Archaeologists working at the University of Alicante discovered a large ancient moat, built by the Phoenicians around 3,000 years ago, in Spain.
A moat is a deep and wide ditch filled with water that used to be built around a castle or fort to protect it from attacks.
The newly discovered moat in Spain is located at the historical site of Cabezo Pequeño del Estaño, in the coastal town of Guardamar del Segura. It’s 3 meters deep and more than 8 meters wide. A Phoenician-built wall had previously been found at the same site.
Revealed to have been dug by hand, the moat was used by Phoenician settlers living on Europe’s Iberian coast between the 9th and 8th century BC as a preliminary line of defense against attacks by disgruntled locals.
Only one other Phoenician-built moat has been found across the western Mediterranean. The first one was discovered in the Castle of Doña Blanca in the southwestern Spanish city of Cadiz.

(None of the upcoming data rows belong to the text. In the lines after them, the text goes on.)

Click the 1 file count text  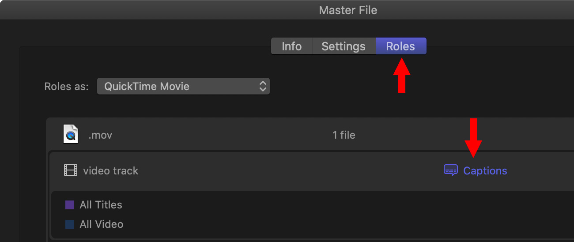point(344,135)
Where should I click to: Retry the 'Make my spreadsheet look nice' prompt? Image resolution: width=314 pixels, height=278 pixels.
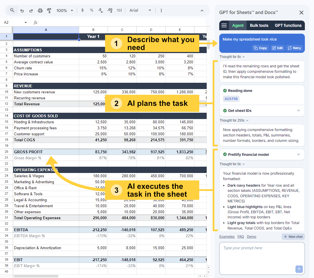[294, 48]
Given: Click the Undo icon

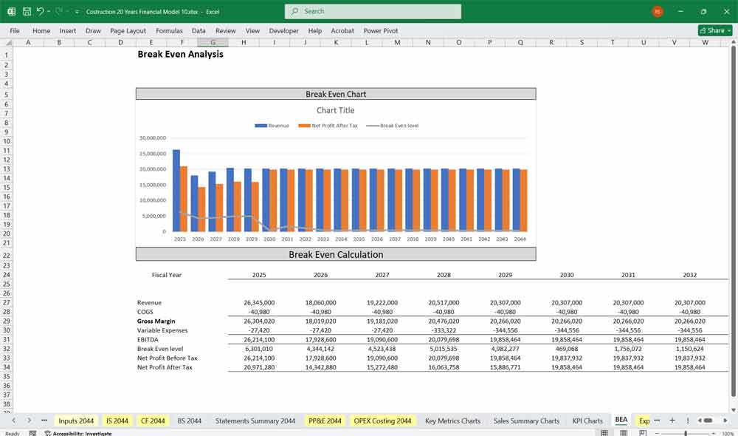Looking at the screenshot, I should click(x=40, y=12).
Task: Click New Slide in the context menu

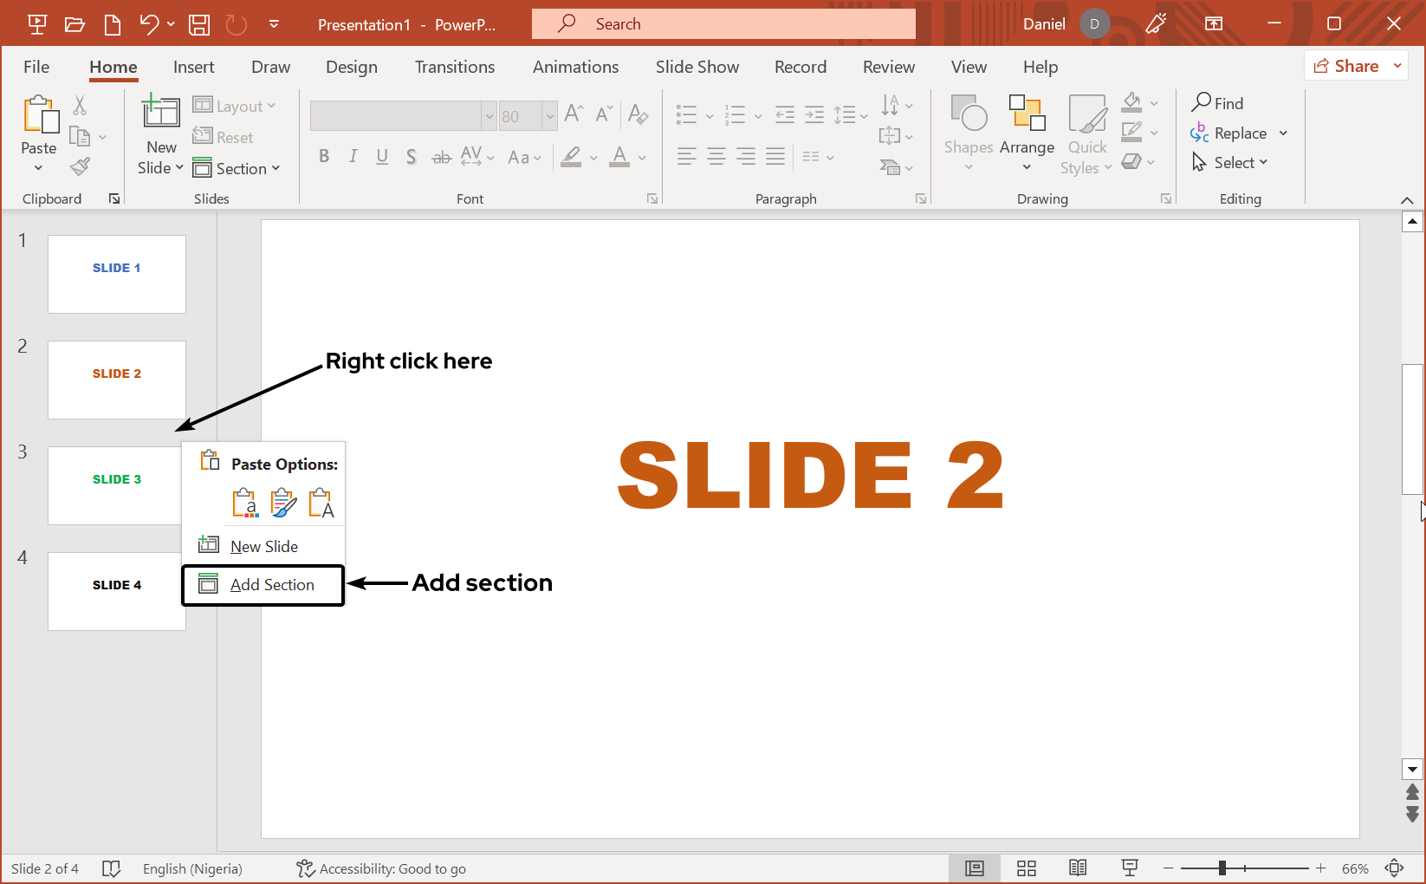Action: (263, 547)
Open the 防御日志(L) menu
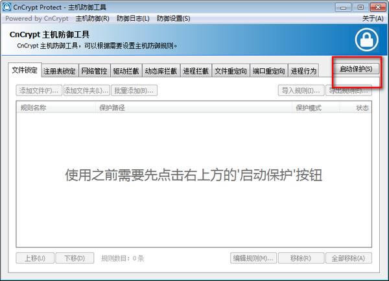Screen dimensions: 389x281 [x=133, y=18]
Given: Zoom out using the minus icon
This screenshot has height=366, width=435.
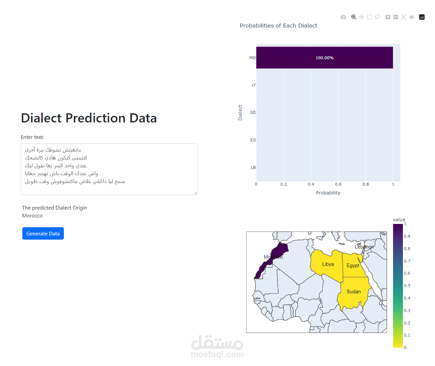Looking at the screenshot, I should [396, 17].
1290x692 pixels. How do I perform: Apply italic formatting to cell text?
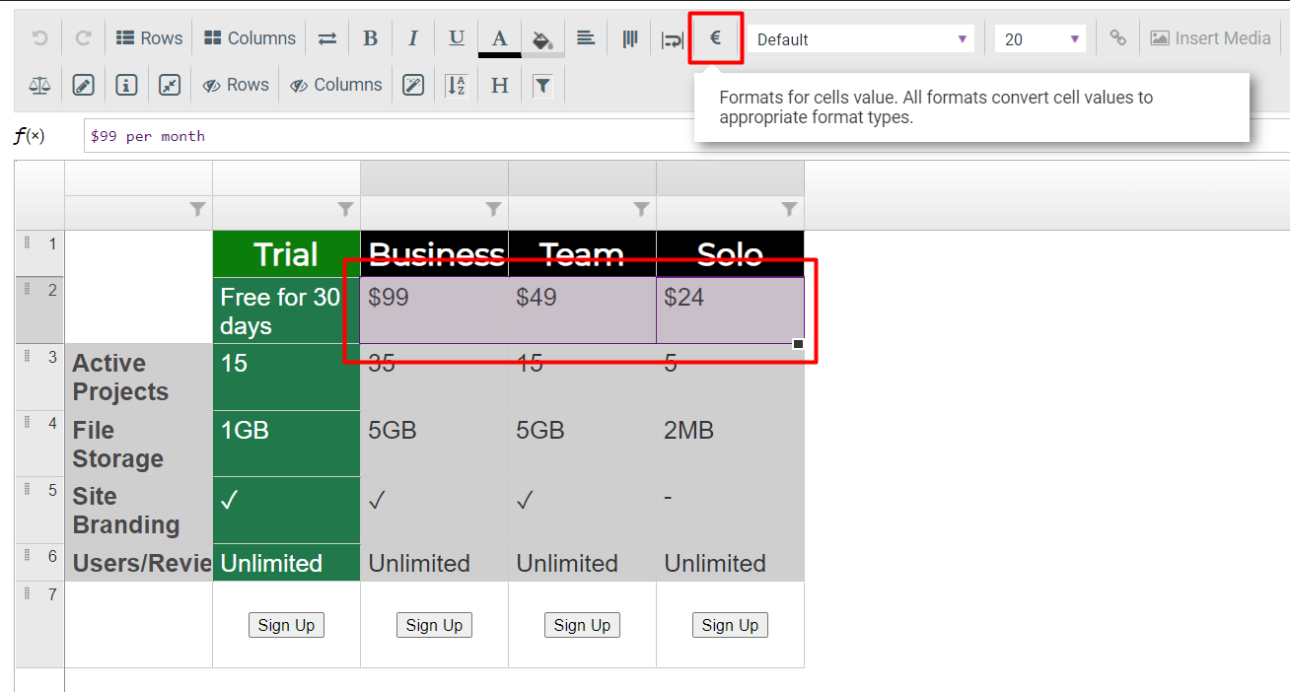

Despite having been covered in an excess of soil due to various factors, including earthquakes, illegal quarrying, and, of course, time, the site has remained “enormous and intact,” according to one of the archaeologists and site directors, Fernando Prados.

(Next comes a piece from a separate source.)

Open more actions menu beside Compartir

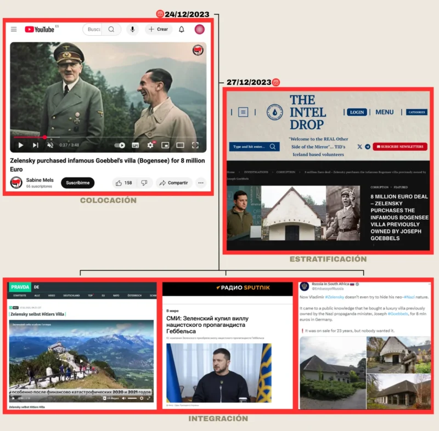[x=201, y=183]
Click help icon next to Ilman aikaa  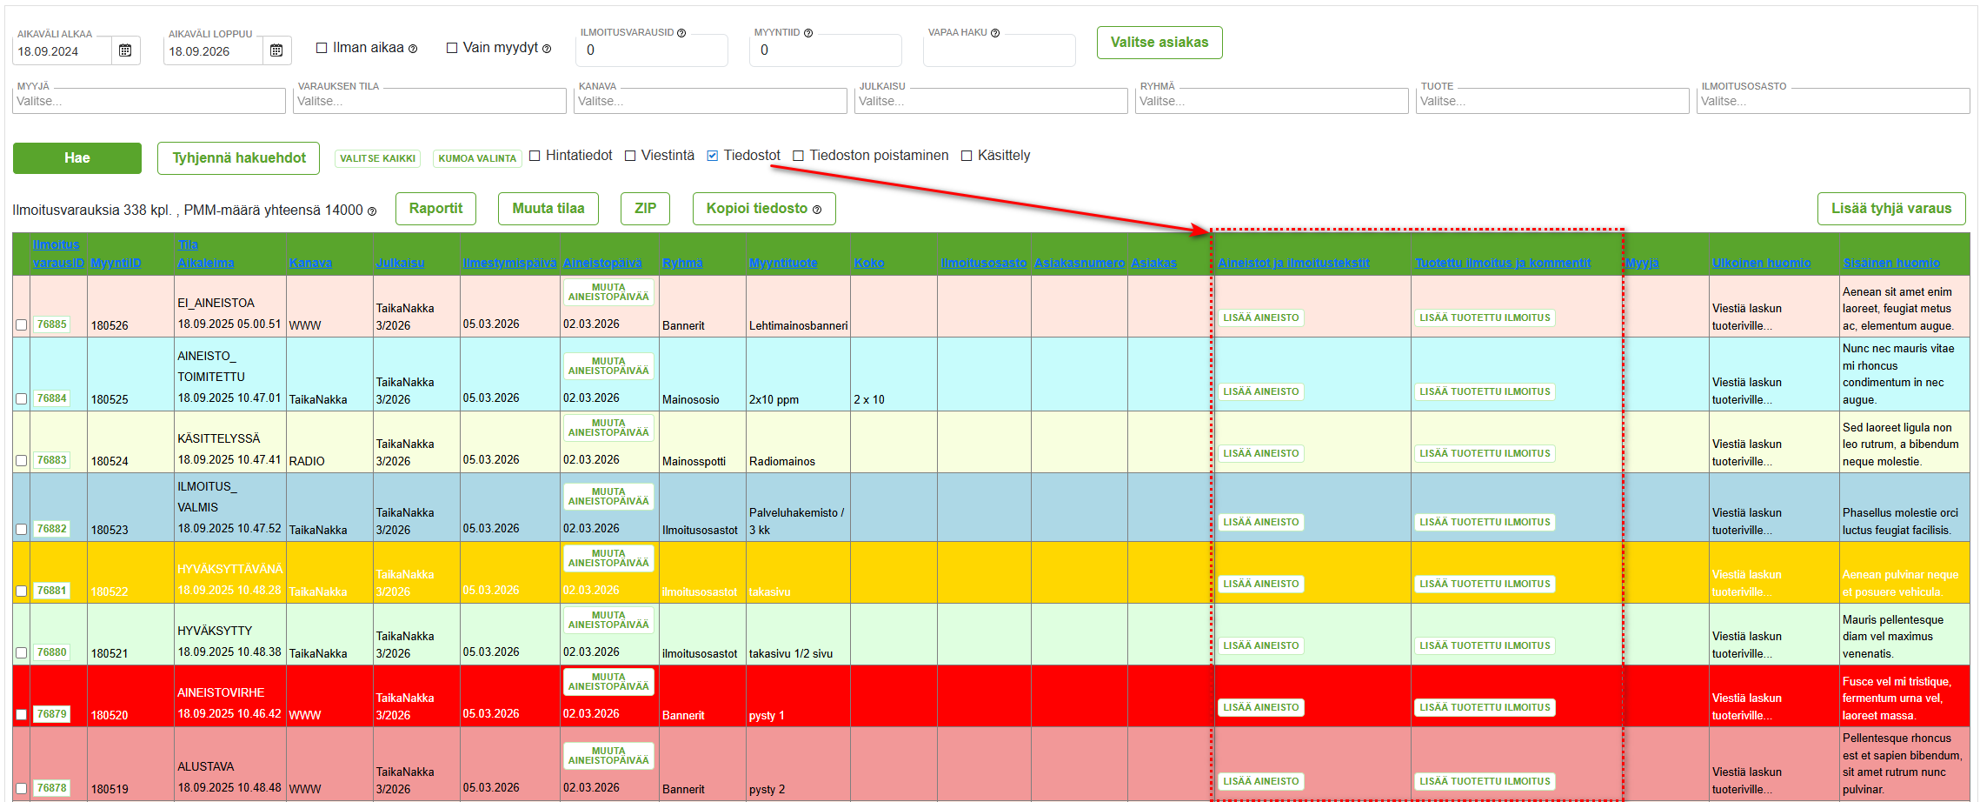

Prados, who called this “an exceptional discovery,” said that the moat’s quality is “equivalent to those that you might find around in Beirut in Lebanon.”

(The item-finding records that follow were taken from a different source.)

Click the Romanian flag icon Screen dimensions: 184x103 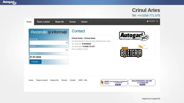(148, 21)
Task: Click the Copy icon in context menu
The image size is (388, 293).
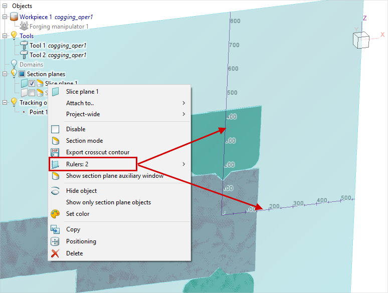Action: pos(56,229)

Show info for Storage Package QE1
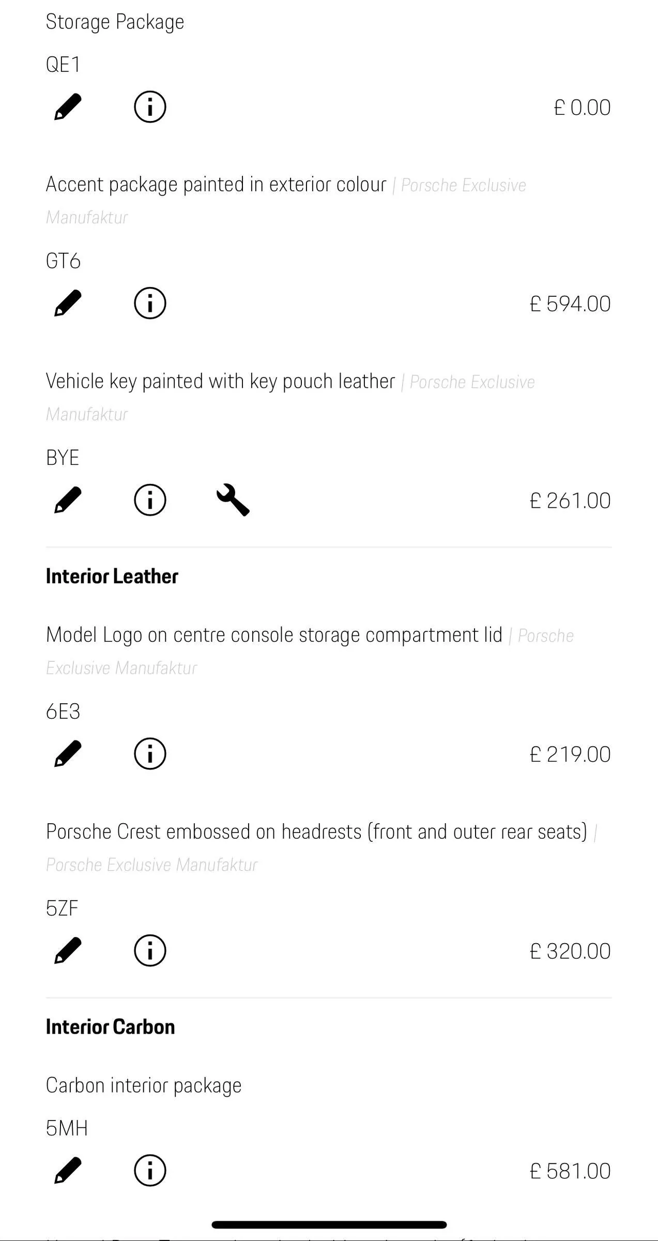pos(150,107)
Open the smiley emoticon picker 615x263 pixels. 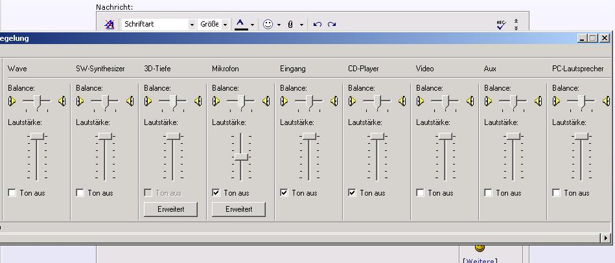pyautogui.click(x=268, y=25)
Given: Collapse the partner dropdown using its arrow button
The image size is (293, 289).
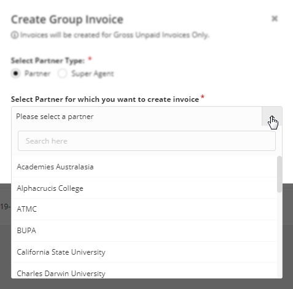Looking at the screenshot, I should pyautogui.click(x=272, y=117).
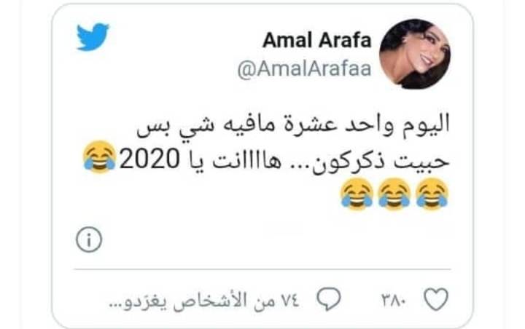Click the rightmost emoji in three-emoji row
Image resolution: width=525 pixels, height=329 pixels.
pos(432,194)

“As with the spectacular wall of this site, the closest known parallels to the Phoenician moat are found in the Middle East, in Phoenician cities like Tell Dor or Beirut,” the University of Alicante also said in a press release.
The discovery of this moat supports previous conclusions that the settlement found at Cabezo Pequeño del Estaño had a significant role in Phoenicia‘s colonial policy in the period between 900 and 800 BC.